> Source material:
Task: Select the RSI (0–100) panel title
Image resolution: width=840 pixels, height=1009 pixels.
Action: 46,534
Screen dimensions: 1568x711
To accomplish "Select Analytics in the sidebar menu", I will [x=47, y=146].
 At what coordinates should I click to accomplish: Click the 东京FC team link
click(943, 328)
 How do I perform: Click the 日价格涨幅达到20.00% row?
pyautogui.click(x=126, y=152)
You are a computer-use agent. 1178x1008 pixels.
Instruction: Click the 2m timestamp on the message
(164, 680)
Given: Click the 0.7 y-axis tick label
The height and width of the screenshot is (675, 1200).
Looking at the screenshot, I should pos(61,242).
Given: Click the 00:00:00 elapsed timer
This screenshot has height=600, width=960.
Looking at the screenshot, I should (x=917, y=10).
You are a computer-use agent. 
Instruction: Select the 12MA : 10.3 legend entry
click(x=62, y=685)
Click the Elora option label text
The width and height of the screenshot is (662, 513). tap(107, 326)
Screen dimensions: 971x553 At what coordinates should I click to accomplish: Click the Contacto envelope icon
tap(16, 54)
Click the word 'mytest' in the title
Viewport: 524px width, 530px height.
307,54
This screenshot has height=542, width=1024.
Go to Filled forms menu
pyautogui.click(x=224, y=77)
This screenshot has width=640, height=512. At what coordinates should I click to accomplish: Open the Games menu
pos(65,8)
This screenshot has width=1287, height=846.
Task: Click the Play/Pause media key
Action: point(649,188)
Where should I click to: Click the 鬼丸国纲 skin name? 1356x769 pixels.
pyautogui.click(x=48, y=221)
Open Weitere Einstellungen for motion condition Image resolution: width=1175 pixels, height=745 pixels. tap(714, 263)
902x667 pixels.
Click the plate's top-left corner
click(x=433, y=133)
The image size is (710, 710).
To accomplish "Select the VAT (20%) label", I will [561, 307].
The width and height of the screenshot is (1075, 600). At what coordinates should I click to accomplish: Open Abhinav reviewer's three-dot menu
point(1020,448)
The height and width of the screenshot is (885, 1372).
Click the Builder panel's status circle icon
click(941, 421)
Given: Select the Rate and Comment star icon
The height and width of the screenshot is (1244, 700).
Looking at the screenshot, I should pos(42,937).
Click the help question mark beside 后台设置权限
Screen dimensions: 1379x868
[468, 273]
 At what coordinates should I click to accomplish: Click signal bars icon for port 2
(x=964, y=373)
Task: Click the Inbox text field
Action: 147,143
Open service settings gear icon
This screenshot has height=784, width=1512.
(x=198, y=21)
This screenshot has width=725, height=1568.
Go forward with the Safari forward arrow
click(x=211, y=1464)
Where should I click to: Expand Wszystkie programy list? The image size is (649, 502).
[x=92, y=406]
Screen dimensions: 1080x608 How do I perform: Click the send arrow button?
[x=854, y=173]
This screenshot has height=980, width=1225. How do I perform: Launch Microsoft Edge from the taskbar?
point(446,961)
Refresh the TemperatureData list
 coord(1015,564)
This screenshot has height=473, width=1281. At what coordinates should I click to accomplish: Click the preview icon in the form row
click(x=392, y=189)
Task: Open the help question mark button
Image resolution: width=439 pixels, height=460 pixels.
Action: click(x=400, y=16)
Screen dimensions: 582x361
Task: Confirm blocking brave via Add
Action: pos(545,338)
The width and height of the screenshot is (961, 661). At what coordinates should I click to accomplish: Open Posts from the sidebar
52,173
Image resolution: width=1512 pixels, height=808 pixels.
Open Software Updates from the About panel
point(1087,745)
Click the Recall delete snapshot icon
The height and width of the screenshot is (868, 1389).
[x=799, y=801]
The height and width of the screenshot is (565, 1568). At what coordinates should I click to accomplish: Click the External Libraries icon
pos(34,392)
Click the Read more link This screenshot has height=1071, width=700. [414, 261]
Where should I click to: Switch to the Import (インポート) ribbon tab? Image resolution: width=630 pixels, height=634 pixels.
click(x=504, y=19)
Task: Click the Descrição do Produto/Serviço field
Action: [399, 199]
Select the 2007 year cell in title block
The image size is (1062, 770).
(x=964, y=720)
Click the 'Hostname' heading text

> Aim of the task:
Type out the records again exactly, line for line.

> Problem solution:
Task: Select the RSI (0–100) panel title
Image resolution: width=840 pixels, height=1009 pixels.
Action: 46,534
Screen dimensions: 1568x711
To accomplish "Select Analytics in the sidebar menu", I will [x=47, y=146].
 At what coordinates should I click to accomplish: Click the 东京FC team link
click(943, 328)
 How do I perform: Click the 日价格涨幅达到20.00% row?
pyautogui.click(x=126, y=152)
You are a computer-use agent. 1178x1008 pixels.
Instruction: Click the 2m timestamp on the message
(164, 680)
Given: Click the 0.7 y-axis tick label
The height and width of the screenshot is (675, 1200).
Looking at the screenshot, I should pos(61,242).
Given: Click the 00:00:00 elapsed timer
This screenshot has height=600, width=960.
Looking at the screenshot, I should (x=917, y=10).
You are a computer-use agent. 
Instruction: Select the 12MA : 10.3 legend entry
click(x=62, y=685)
Click the Elora option label text
The width and height of the screenshot is (662, 513). tap(107, 326)
Screen dimensions: 971x553 At what coordinates should I click to accomplish: Click the Contacto envelope icon
tap(16, 54)
Click the word 'mytest' in the title
Viewport: 524px width, 530px height.
307,54
This screenshot has height=542, width=1024.
Go to Filled forms menu
pyautogui.click(x=224, y=77)
This screenshot has width=640, height=512. At what coordinates should I click to accomplish: Open the Games menu
pos(65,8)
This screenshot has width=1287, height=846.
Task: Click the Play/Pause media key
Action: point(649,188)
Where should I click to: Click the 鬼丸国纲 skin name? 1356x769 pixels.
pyautogui.click(x=48, y=221)
Open Weitere Einstellungen for motion condition Image resolution: width=1175 pixels, height=745 pixels. tap(714, 263)
902x667 pixels.
Click the plate's top-left corner
click(x=433, y=133)
The image size is (710, 710).
To accomplish "Select the VAT (20%) label", I will [561, 307].
The width and height of the screenshot is (1075, 600). At what coordinates should I click to accomplish: Open Abhinav reviewer's three-dot menu
point(1020,448)
The height and width of the screenshot is (885, 1372).
Click the Builder panel's status circle icon
click(941, 421)
Given: Select the Rate and Comment star icon
The height and width of the screenshot is (1244, 700).
Looking at the screenshot, I should pos(42,937).
Click the help question mark beside 后台设置权限
Screen dimensions: 1379x868
[468, 273]
 At what coordinates should I click to accomplish: Click signal bars icon for port 2
(x=964, y=373)
Task: Click the Inbox text field
Action: 147,143
Open service settings gear icon
This screenshot has height=784, width=1512.
(x=198, y=21)
This screenshot has width=725, height=1568.
Go forward with the Safari forward arrow
click(x=211, y=1464)
Where should I click to: Expand Wszystkie programy list? The image size is (649, 502).
[x=92, y=406]
Screen dimensions: 1080x608 How do I perform: Click the send arrow button?
[x=854, y=173]
This screenshot has height=980, width=1225. How do I perform: Launch Microsoft Edge from the taskbar?
point(446,961)
Refresh the TemperatureData list
 coord(1015,564)
This screenshot has height=473, width=1281. At what coordinates should I click to accomplish: Click the preview icon in the form row
click(x=392, y=189)
Task: Open the help question mark button
Image resolution: width=439 pixels, height=460 pixels.
Action: click(x=400, y=16)
Screen dimensions: 582x361
Task: Confirm blocking brave via Add
Action: pos(545,338)
The width and height of the screenshot is (961, 661). At what coordinates should I click to accomplish: Open Posts from the sidebar
52,173
Image resolution: width=1512 pixels, height=808 pixels.
Open Software Updates from the About panel
point(1087,745)
Click the Recall delete snapshot icon
The height and width of the screenshot is (868, 1389).
[x=799, y=801]
The height and width of the screenshot is (565, 1568). At what coordinates should I click to accomplish: Click the External Libraries icon
pos(34,392)
Click the Read more link This screenshot has height=1071, width=700. [414, 261]
Where should I click to: Switch to the Import (インポート) ribbon tab? Image resolution: width=630 pixels, height=634 pixels.
click(x=504, y=19)
Task: Click the Descrição do Produto/Serviço field
Action: [399, 199]
Select the 2007 year cell in title block
The image size is (1062, 770).
(x=964, y=720)
Click the 'Hostname' heading text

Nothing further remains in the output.